* [Arbeitsauftrag] Kopiere aus der Tatort-Vorschau weiter unten den Wortlaut von „Crimetime Vorschau 25.04.2021, Das“ bis „Namen besetzt worden.“ ohne jede Änderung.

* [Seite]
Crimetime Vorschau 25.04.2021, Das Erste, 20:15 Uhr – Titelbild © SWR, Benoît Linder
Vielleicht macht Stadtluft nicht immer frei
Harald Schmidt? Ja, so steht es immer noch in ARD-Texten, ist sich aber so ausgegangen: „Die Schauspielerin Steffi Kühnert ist kurzfristig für Harald Schmidt eingesprungen, der die Rolle des Gernot Schöllhammer, des ursprünglich konzipierten Vorgesetzten der beiden Ermittler, spielen sollte.[3]“
Wer weiß, was Harald Schmidt für den Schwarzwald-Tatort hätte tun können, aber so sind die beiden etwas verschroben und in der Tat hinterwäldlerisch wirkenden Kommissare eben doch mehr oder weniger allein mit den Zuschauer*innen bzw. diese mit ihnen. Umso wichtiger sind die Episodenrollen, und die sind im 1165. Tatort zumindest mit einigen bekannten Namen besetzt worden.

* [Extrahierte Daten]
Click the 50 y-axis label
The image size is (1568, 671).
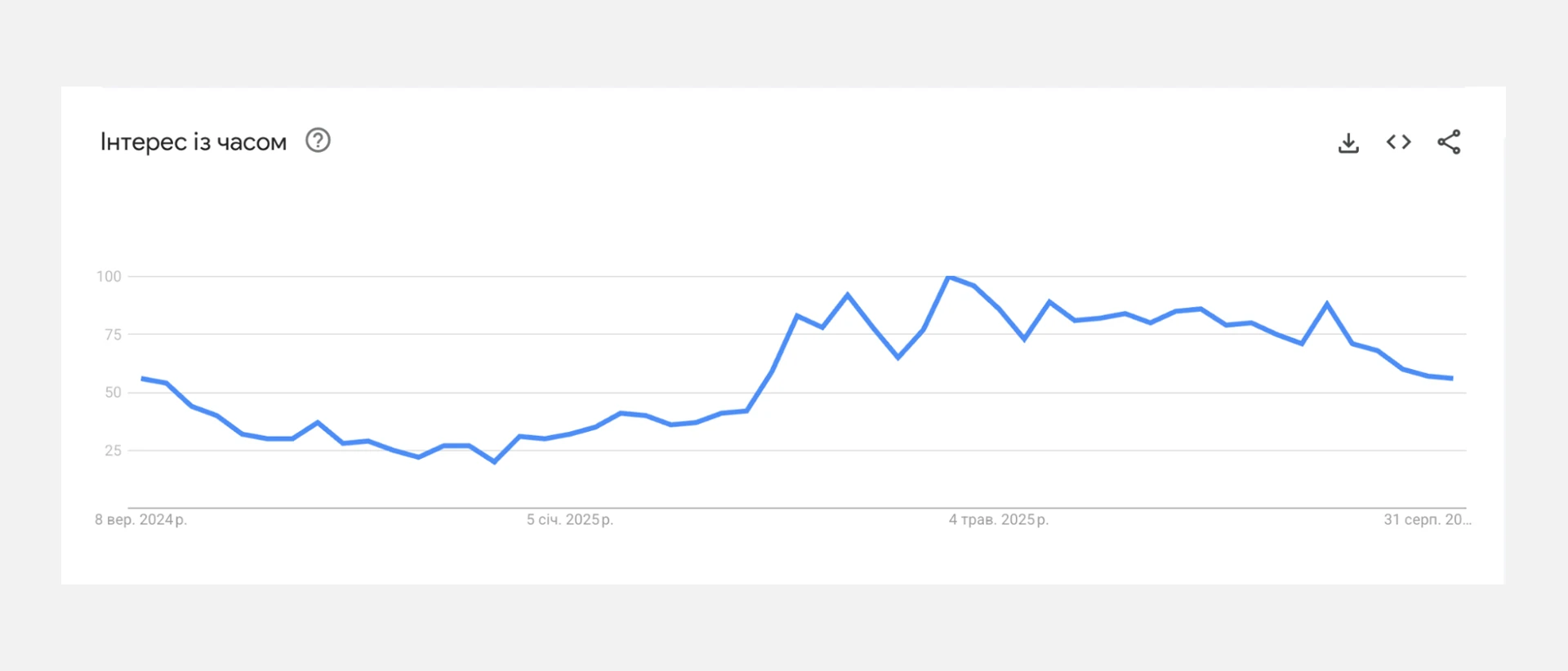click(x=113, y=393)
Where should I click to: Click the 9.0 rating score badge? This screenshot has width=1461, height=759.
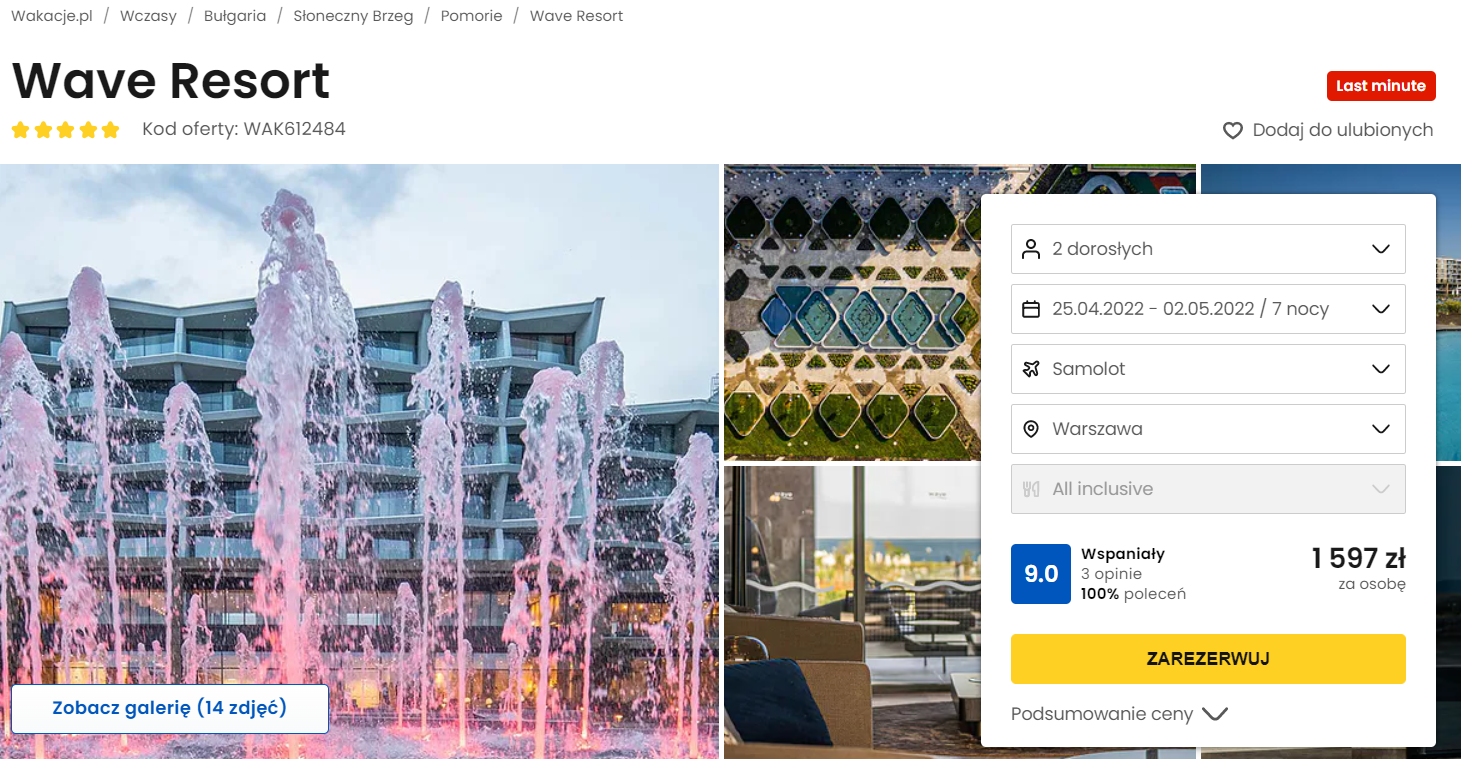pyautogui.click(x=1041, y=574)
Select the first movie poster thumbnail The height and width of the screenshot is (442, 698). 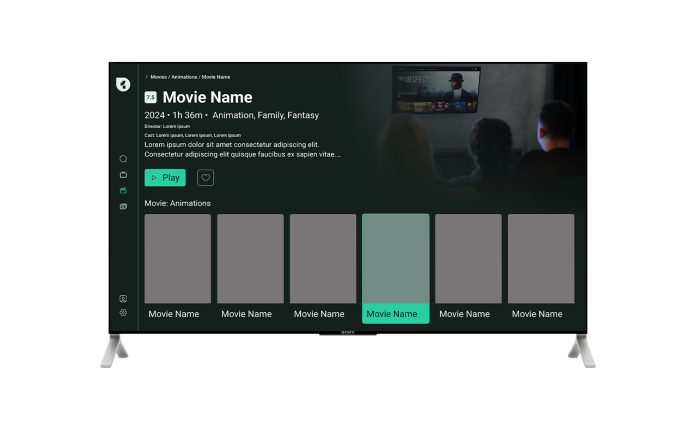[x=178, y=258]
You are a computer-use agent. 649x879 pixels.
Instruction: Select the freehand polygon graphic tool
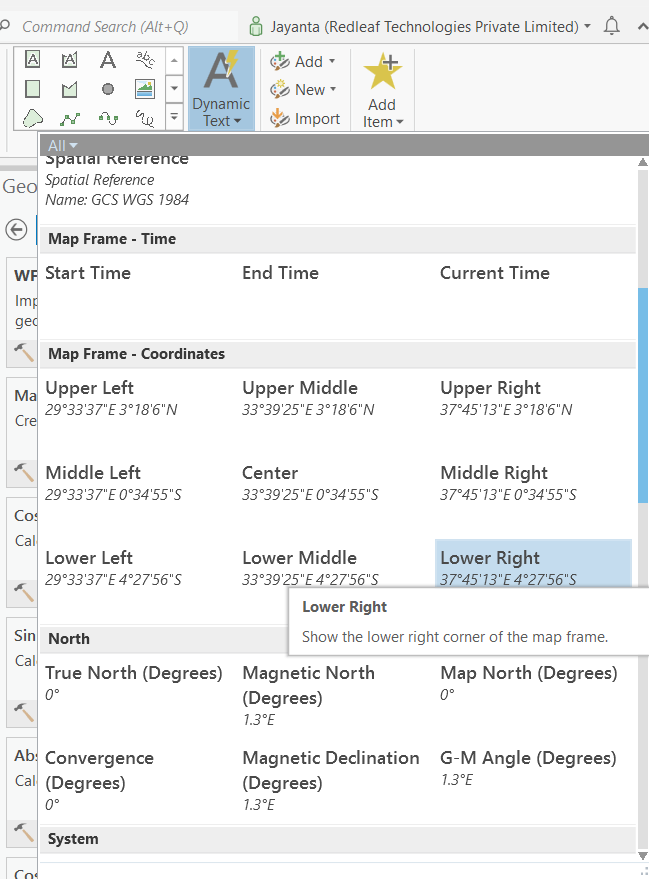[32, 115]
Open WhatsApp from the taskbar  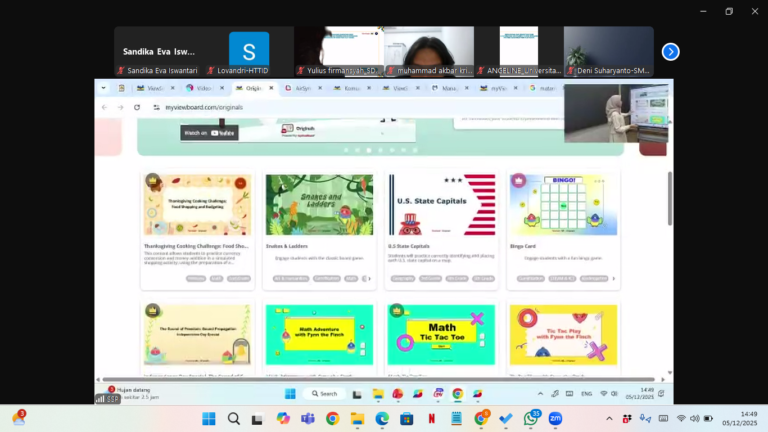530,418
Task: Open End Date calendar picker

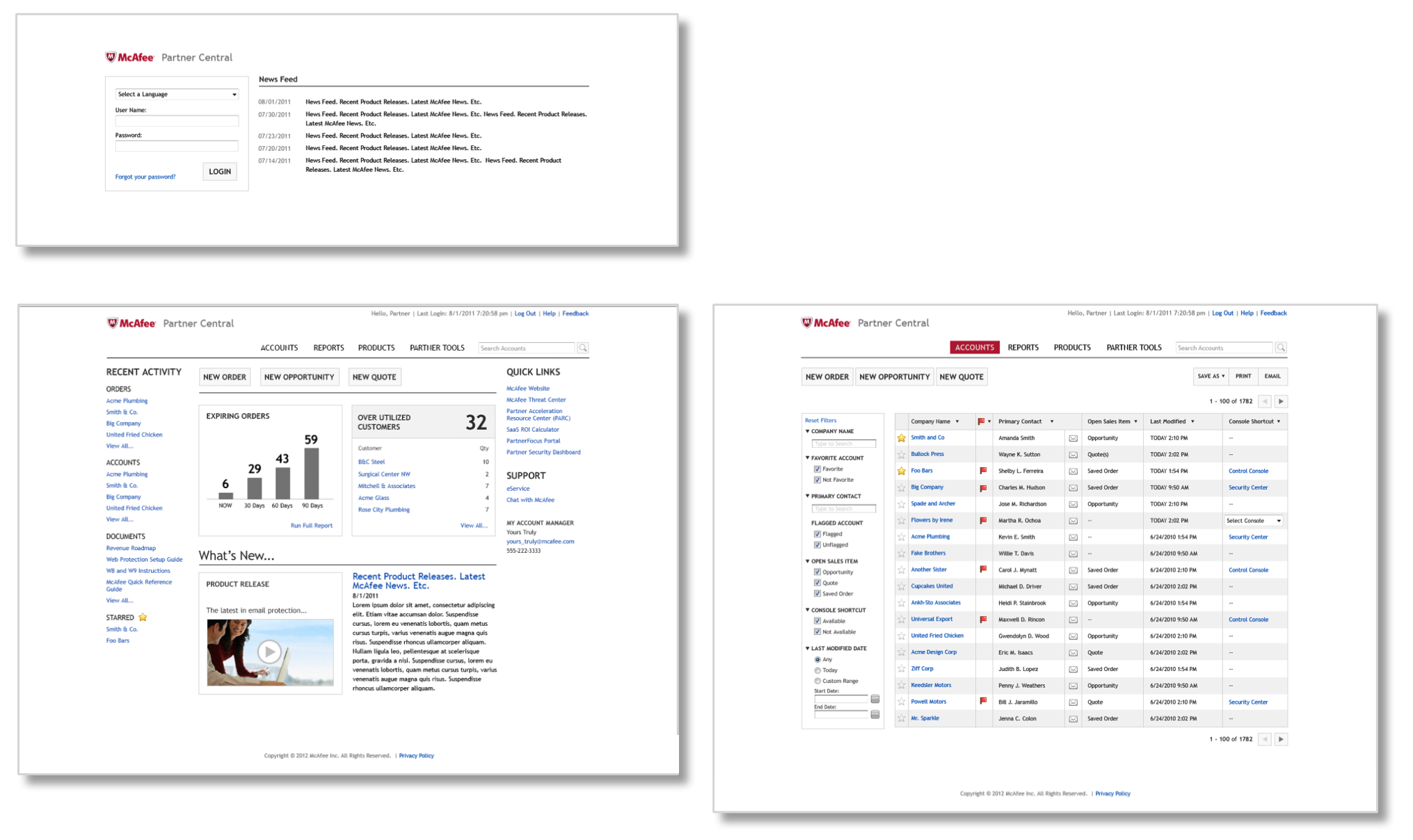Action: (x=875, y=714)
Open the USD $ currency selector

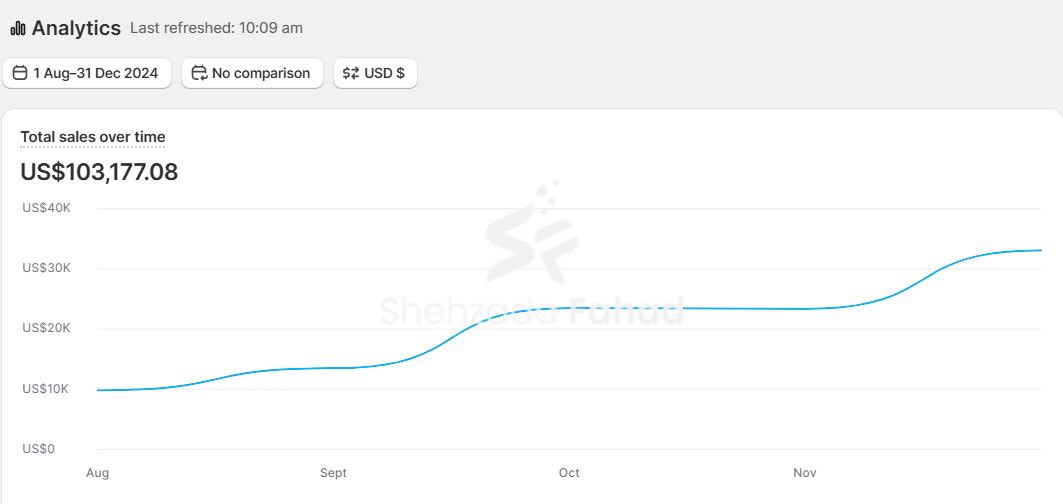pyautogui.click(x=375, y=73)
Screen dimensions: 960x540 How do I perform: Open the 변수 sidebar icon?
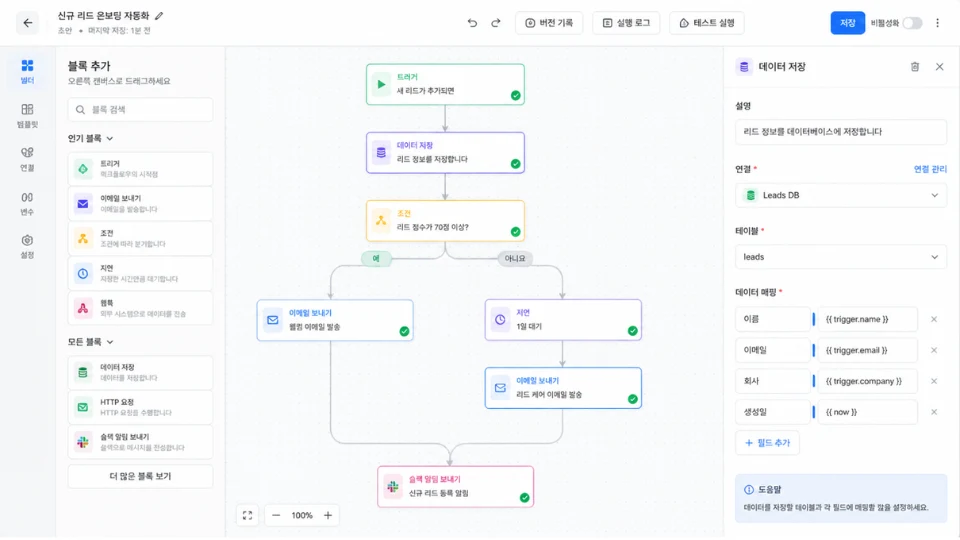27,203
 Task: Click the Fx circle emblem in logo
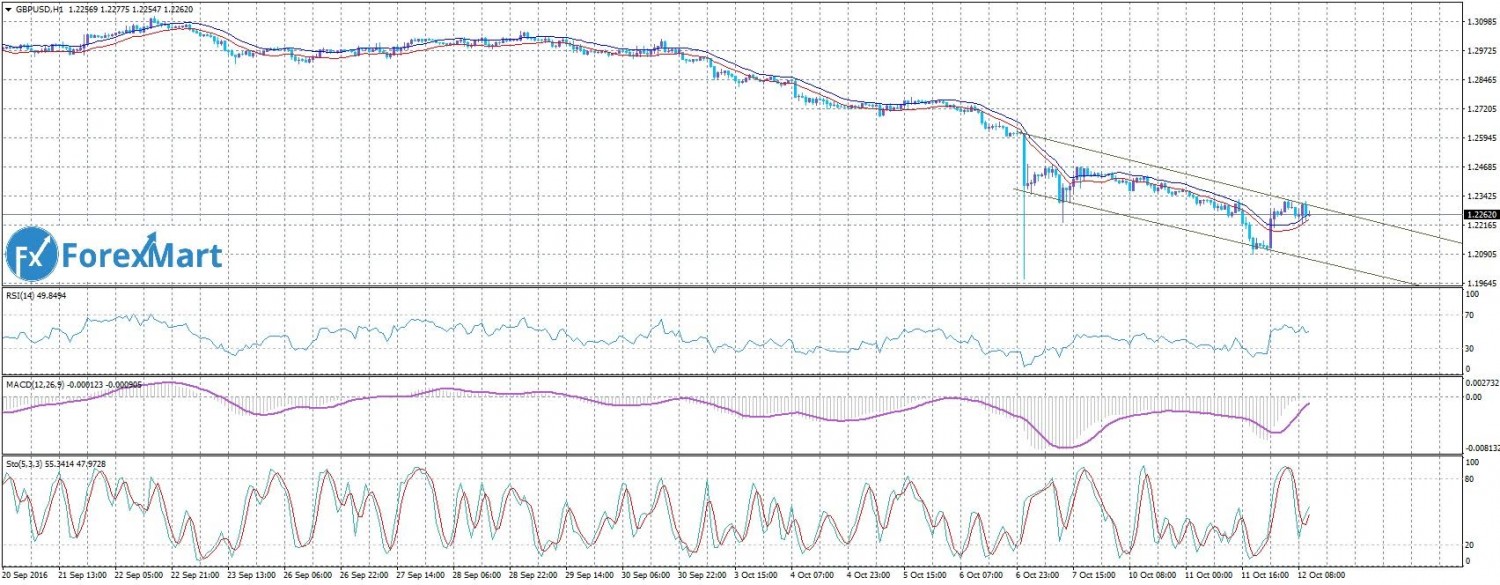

* [Lösung]
Crimetime Vorschau 25.04.2021, Das Erste, 20:15 Uhr – Titelbild © SWR, Benoît Linder
Vielleicht macht Stadtluft nicht immer frei
Harald Schmidt? Ja, so steht es immer noch in ARD-Texten, ist sich aber so ausgegangen: „Die Schauspielerin Steffi Kühnert ist kurzfristig für Harald Schmidt eingesprungen, der die Rolle des Gernot Schöllhammer, des ursprünglich konzipierten Vorgesetzten der beiden Ermittler, spielen sollte.[3]“
Wer weiß, was Harald Schmidt für den Schwarzwald-Tatort hätte tun können, aber so sind die beiden etwas verschroben und in der Tat hinterwäldlerisch wirkenden Kommissare eben doch mehr oder weniger allein mit den Zuschauer*innen bzw. diese mit ihnen. Umso wichtiger sind die Episodenrollen, und die sind im 1165. Tatort zumindest mit einigen bekannten Namen besetzt worden.